» **Records shown**
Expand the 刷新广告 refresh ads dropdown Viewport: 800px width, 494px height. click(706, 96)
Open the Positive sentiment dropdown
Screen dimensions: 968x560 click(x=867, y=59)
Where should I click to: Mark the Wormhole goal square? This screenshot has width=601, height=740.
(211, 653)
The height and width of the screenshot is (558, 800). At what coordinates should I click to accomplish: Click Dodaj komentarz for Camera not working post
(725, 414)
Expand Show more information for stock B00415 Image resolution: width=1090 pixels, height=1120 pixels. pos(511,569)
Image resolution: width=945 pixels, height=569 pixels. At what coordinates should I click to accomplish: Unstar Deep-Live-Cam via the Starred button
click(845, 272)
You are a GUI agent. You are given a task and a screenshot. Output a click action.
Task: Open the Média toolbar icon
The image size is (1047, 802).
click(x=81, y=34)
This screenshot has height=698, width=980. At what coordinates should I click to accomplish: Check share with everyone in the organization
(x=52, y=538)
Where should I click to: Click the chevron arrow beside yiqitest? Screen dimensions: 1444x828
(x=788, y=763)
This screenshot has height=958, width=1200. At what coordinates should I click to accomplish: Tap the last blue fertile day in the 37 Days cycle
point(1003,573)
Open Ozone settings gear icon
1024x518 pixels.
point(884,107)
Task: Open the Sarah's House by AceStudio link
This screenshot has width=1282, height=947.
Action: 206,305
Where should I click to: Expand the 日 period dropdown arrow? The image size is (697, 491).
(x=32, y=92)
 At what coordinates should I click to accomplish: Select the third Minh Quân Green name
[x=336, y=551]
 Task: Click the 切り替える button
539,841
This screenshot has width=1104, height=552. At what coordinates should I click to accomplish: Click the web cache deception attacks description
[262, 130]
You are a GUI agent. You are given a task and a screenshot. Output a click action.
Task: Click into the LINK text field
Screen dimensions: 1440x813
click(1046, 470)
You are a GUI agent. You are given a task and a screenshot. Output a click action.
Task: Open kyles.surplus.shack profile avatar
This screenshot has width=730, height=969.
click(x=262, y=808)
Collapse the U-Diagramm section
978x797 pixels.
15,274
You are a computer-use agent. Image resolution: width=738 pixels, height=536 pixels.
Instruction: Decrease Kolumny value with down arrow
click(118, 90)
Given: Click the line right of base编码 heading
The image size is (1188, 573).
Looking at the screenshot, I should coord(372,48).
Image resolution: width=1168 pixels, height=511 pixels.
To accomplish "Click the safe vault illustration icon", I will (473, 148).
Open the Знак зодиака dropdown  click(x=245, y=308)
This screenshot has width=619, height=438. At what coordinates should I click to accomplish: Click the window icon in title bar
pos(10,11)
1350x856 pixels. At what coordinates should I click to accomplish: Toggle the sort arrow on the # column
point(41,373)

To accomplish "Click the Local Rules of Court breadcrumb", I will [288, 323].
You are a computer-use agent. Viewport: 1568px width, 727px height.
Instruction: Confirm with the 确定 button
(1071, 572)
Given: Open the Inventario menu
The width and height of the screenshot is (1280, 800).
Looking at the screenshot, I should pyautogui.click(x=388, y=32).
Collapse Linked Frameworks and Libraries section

» **Work request**
Return all entries exactly.

» **Expected output**
Expand the 刷新广告 refresh ads dropdown Viewport: 800px width, 494px height. click(706, 96)
Open the Positive sentiment dropdown
Screen dimensions: 968x560 click(x=867, y=59)
Where should I click to: Mark the Wormhole goal square? This screenshot has width=601, height=740.
(211, 653)
The height and width of the screenshot is (558, 800). At what coordinates should I click to accomplish: Click Dodaj komentarz for Camera not working post
(725, 414)
Expand Show more information for stock B00415 Image resolution: width=1090 pixels, height=1120 pixels. pos(511,569)
Image resolution: width=945 pixels, height=569 pixels. At what coordinates should I click to accomplish: Unstar Deep-Live-Cam via the Starred button
click(845, 272)
You are a GUI agent. You are given a task and a screenshot. Output a click action.
Task: Open the Média toolbar icon
The image size is (1047, 802).
click(x=81, y=34)
This screenshot has height=698, width=980. At what coordinates should I click to accomplish: Check share with everyone in the organization
(x=52, y=538)
Where should I click to: Click the chevron arrow beside yiqitest? Screen dimensions: 1444x828
(x=788, y=763)
This screenshot has height=958, width=1200. At what coordinates should I click to accomplish: Tap the last blue fertile day in the 37 Days cycle
point(1003,573)
Open Ozone settings gear icon
1024x518 pixels.
point(884,107)
Task: Open the Sarah's House by AceStudio link
This screenshot has width=1282, height=947.
Action: 206,305
Where should I click to: Expand the 日 period dropdown arrow? The image size is (697, 491).
(x=32, y=92)
 At what coordinates should I click to accomplish: Select the third Minh Quân Green name
[x=336, y=551]
 Task: Click the 切り替える button
539,841
This screenshot has width=1104, height=552. At what coordinates should I click to accomplish: Click the web cache deception attacks description
[262, 130]
You are a GUI agent. You are given a task and a screenshot. Output a click action.
Task: Click into the LINK text field
Screen dimensions: 1440x813
click(1046, 470)
You are a GUI agent. You are given a task and a screenshot. Output a click action.
Task: Open kyles.surplus.shack profile avatar
This screenshot has width=730, height=969.
click(x=262, y=808)
Collapse the U-Diagramm section
978x797 pixels.
15,274
You are a computer-use agent. Image resolution: width=738 pixels, height=536 pixels.
Instruction: Decrease Kolumny value with down arrow
click(118, 90)
Given: Click the line right of base编码 heading
The image size is (1188, 573).
Looking at the screenshot, I should coord(372,48).
Image resolution: width=1168 pixels, height=511 pixels.
To accomplish "Click the safe vault illustration icon", I will (473, 148).
Open the Знак зодиака dropdown  click(x=245, y=308)
This screenshot has width=619, height=438. At what coordinates should I click to accomplish: Click the window icon in title bar
pos(10,11)
1350x856 pixels. At what coordinates should I click to accomplish: Toggle the sort arrow on the # column
point(41,373)

To accomplish "Click the Local Rules of Court breadcrumb", I will [288, 323].
You are a computer-use agent. Viewport: 1568px width, 727px height.
Instruction: Confirm with the 确定 button
(1071, 572)
Given: Open the Inventario menu
The width and height of the screenshot is (1280, 800).
Looking at the screenshot, I should pyautogui.click(x=388, y=32).
Collapse Linked Frameworks and Libraries section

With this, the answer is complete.